Part-time MBA? Full-time job? No sweat!

It’s been two years into my candidacy as an MBA over at Santa Clara University and, over that time, I’ve been asked by several people how I balance a full-time job, a part-time education and a mid-20’s social life. The usual answer is “poorly” or “terribly”, but that doesn’t help those who are trying to figure out if it’s the right path for them. First things first though, here’s a brief moment of “fud” (i.e. fear, uncertainty and doubt) for those would-be-MBA’ers:

  • You’re going to lose track of one or more friends.
  • Over the course of the candidacy, you’re going to let down your family in some way.
  • Over the course of the candidacy, you’re going to let down your friends in some way.
  • Over the course of the candidacy, you’re going to let down your co-workers in some way.
  • You’ll have less patience with people and it’ll show.
  • You’ll have to either forego a healthy sleep schedule, social life or both.

I’m not trying to scare you away from it; its just important to know what to expect after making the decision to dedicate a big part of your life for the next 3 or so years. Now with that out of the way, let’s get to the real meat and potatoes. I think its pretty manageable if you take the extra onus to schedule and plan your time accordingly and stick to it. The problem is that most, including myself, don’t really understand how to do it until about a year or so of being in the program. So, here’s a little advice that’ll help avoid any or all of those “fud” points from the start:

Before the Quarter Starts

  1. Open up a calendar and notebook.
  2. In the calendar, write down the dates for every homework assignment and project due as well as test dates across every class you’re taking.
  3. With your notebook, write down a list of things you’re looking to accomplish at work AND life over the next 3-6 months, prioritize them and offer a very general time period as to when you think they’ll get accomplish.
  4. Cross-reference with the list back to your calendar and see how that’ll look.
  5. Take out half or more of the things you’d like to get accomplished at work and life.

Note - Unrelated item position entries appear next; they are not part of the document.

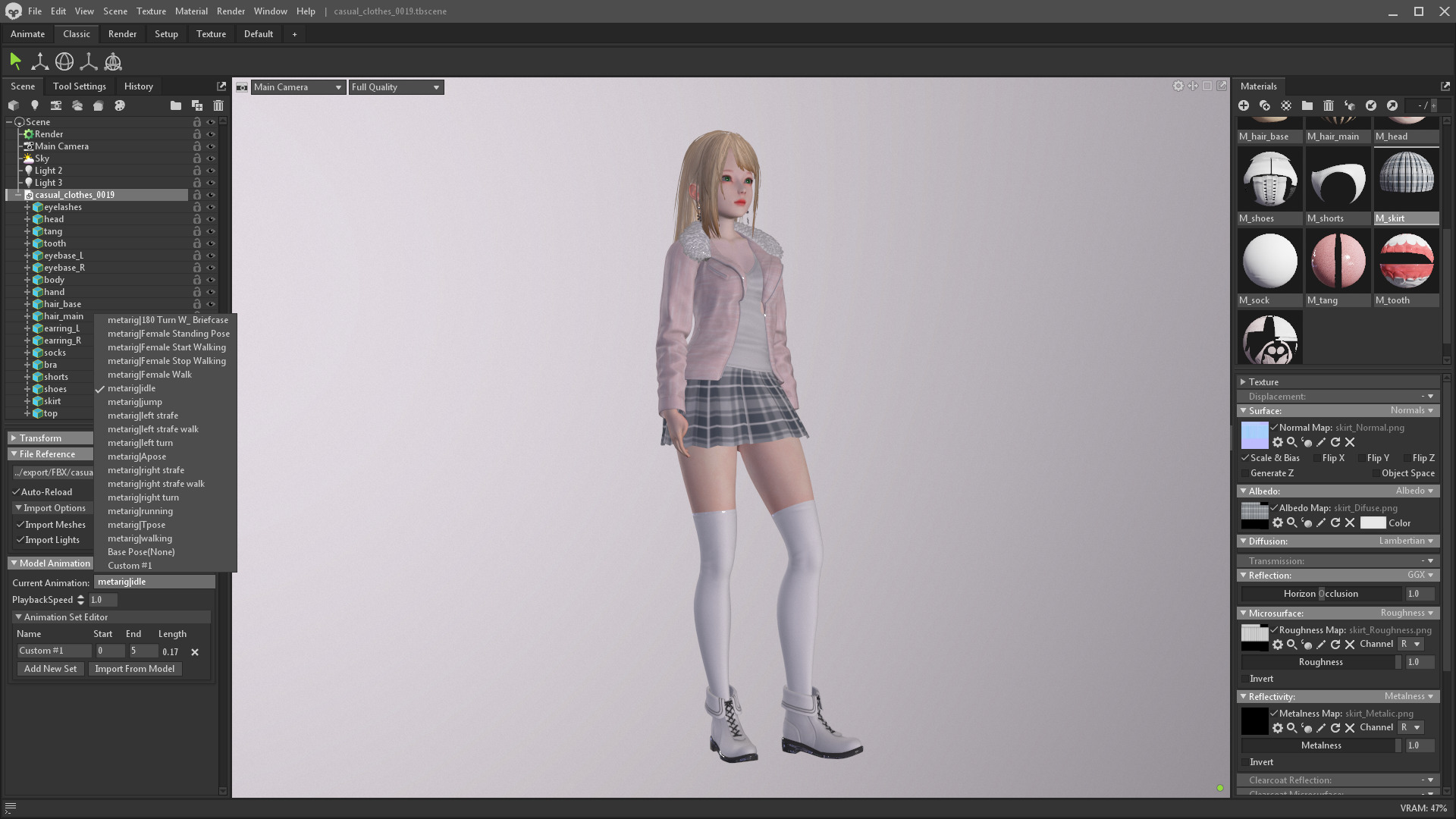The image size is (1456, 819).
Task: Switch to Tool Settings tab
Action: point(79,86)
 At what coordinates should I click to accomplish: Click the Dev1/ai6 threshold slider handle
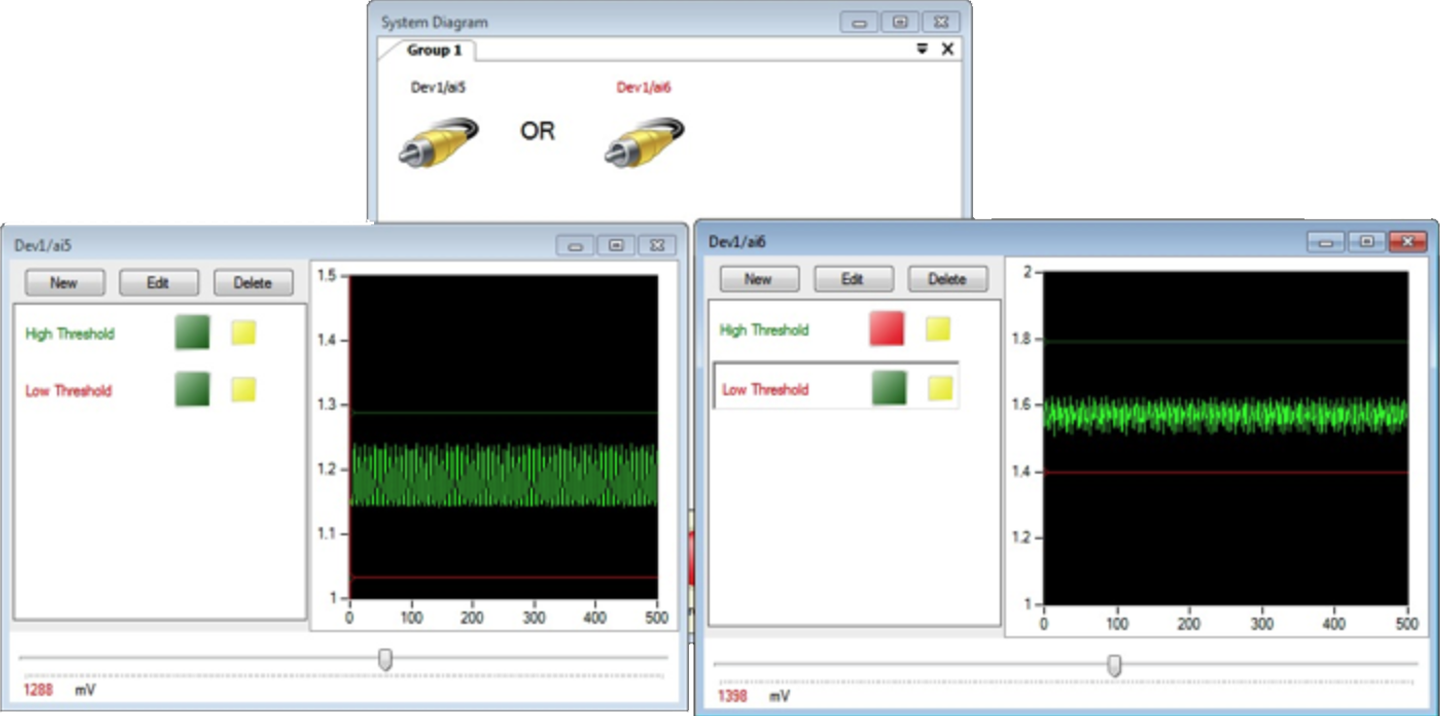[x=1114, y=665]

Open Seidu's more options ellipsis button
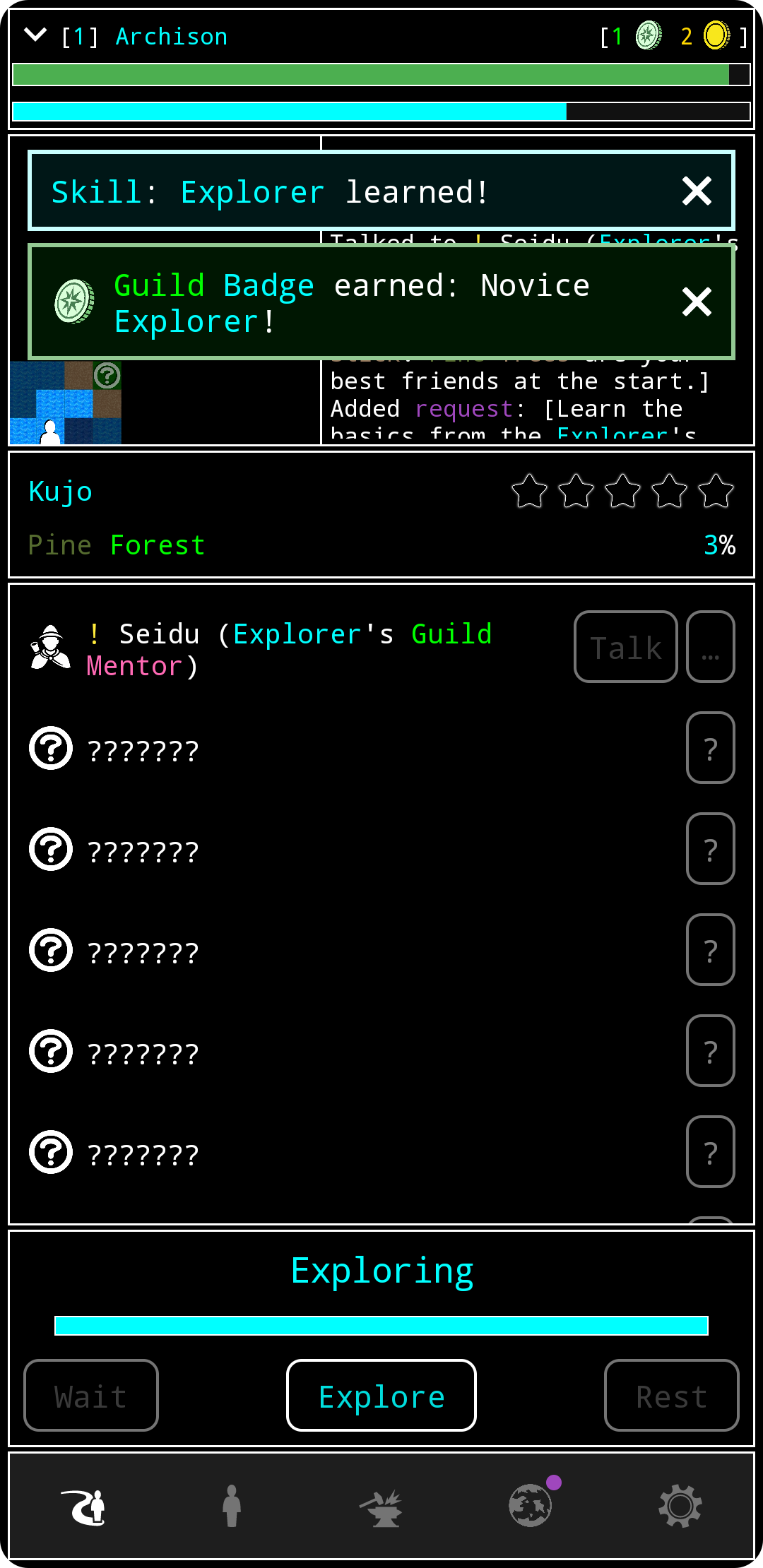pyautogui.click(x=711, y=646)
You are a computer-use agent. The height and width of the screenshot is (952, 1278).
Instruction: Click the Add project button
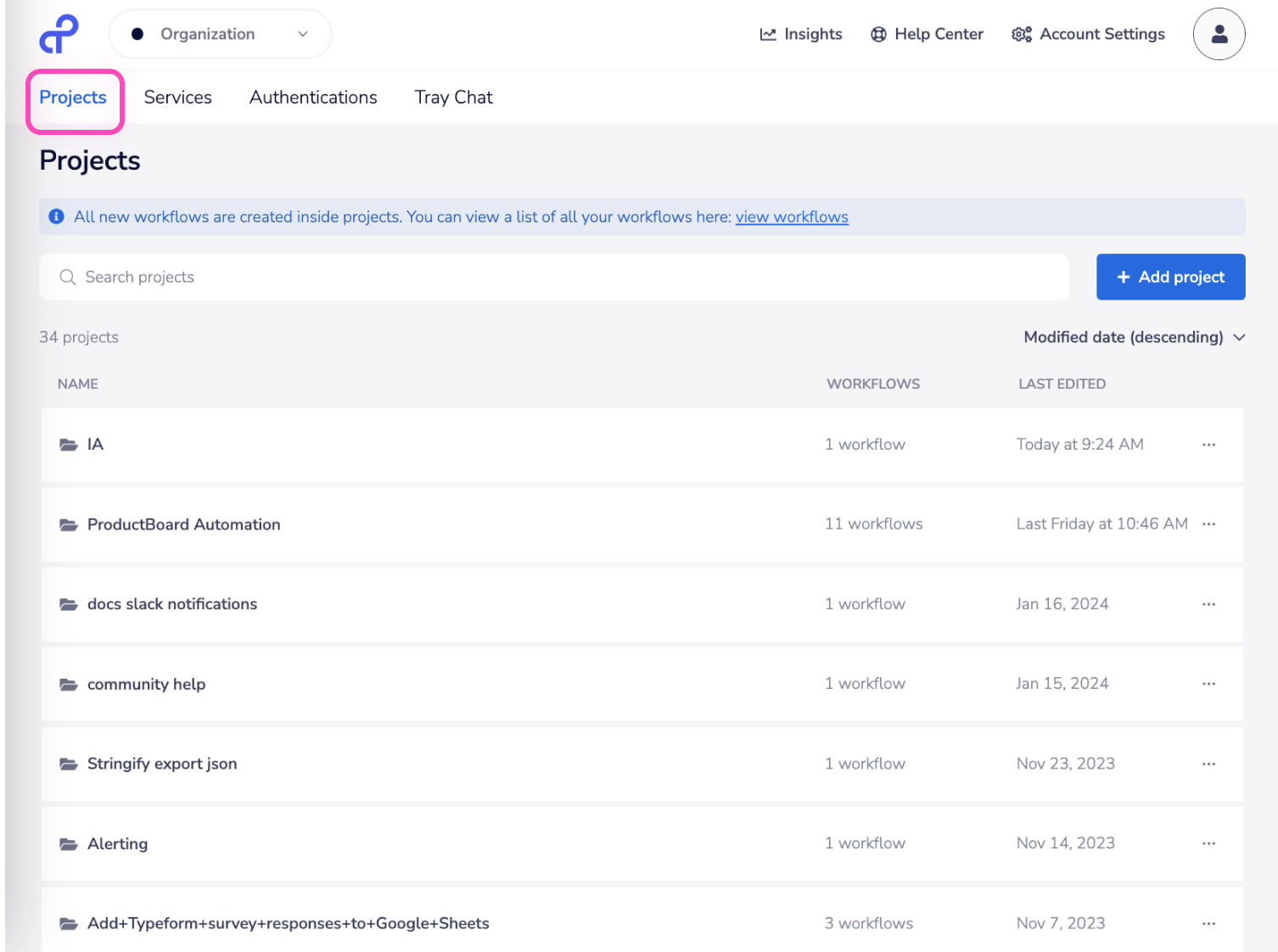[1170, 277]
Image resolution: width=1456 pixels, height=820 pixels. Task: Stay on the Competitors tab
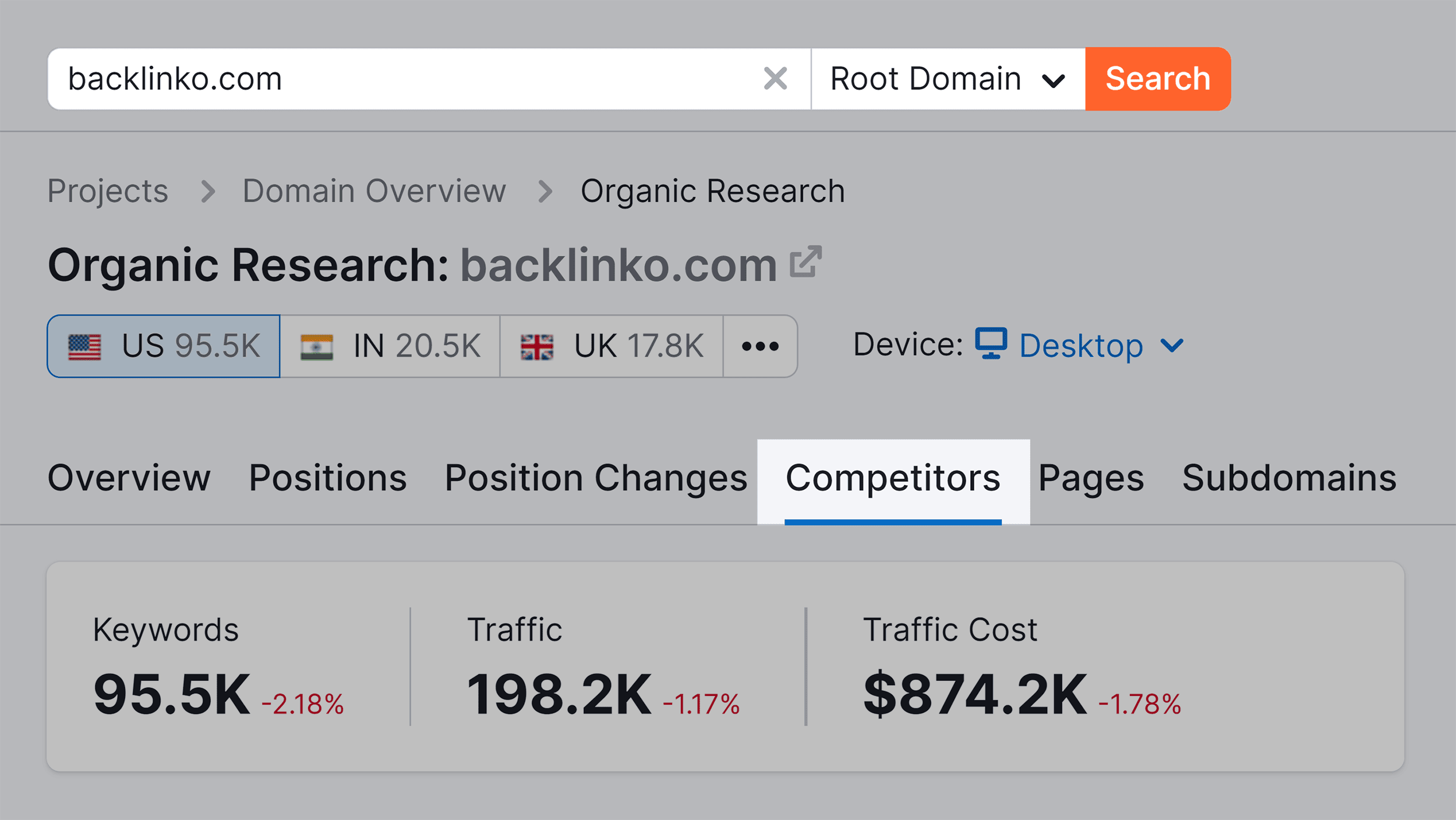click(x=893, y=478)
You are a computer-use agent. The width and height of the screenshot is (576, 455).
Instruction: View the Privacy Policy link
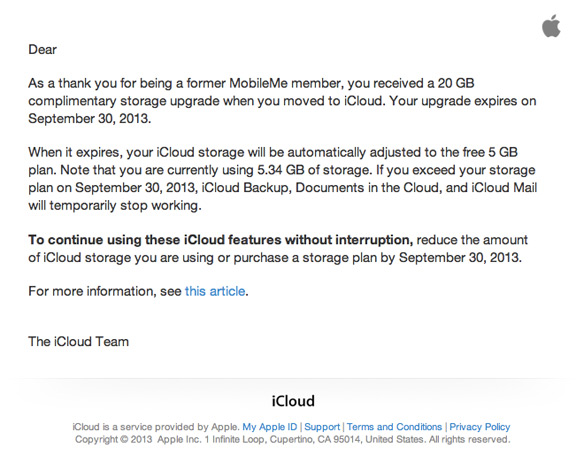pyautogui.click(x=480, y=427)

Put it in a backlog. You’re going to go crazy if you try to get everything accomplished.
  6. Inform your manager of time periods of when school work is going to be hectic over the next quarter. This’ll help manage expectations in terms of work.

During the Quarter

  1. Treat free time as an opportunity to actually get a head-start on school work due 2 weeks to a month ahead of time. This’ll help make those expected hectic periods a whole lot more manageable.
  2. Try to do a small portion of reading or homework for ½ – 1 hour everyday.
  3. Take every opportunity to exercise even if it means not hanging out with friends. This’ll really help keep your mind fresh.
  4. Be strict in allocating at least 7 hours of sleep a day.
  5. A week before any hectic period, inform your family, friends and manager that you’re not going to be available through a simple e-mail or two.
  6. Make plans to go out for a fully weekend day with friends or a significant other after each hectic period.

After Each Quarter

  1. Go on a small vacation (i.e. a long weekend trip) with the people closest to you.

Do this every quarter. It may sound crazy, but its tried and true. If you do even half of these things, it’s going to go a long way to make your life a whole lot easier to handle over your time at the institution. Oh, and one other thing: always remind yourself why you’re in the program (i.e. what you’re trying to get out of it). It’s a lot of money, work and time out of your life and doing it without a rhyme and reason is a recipe for disaster. So, make sure you know!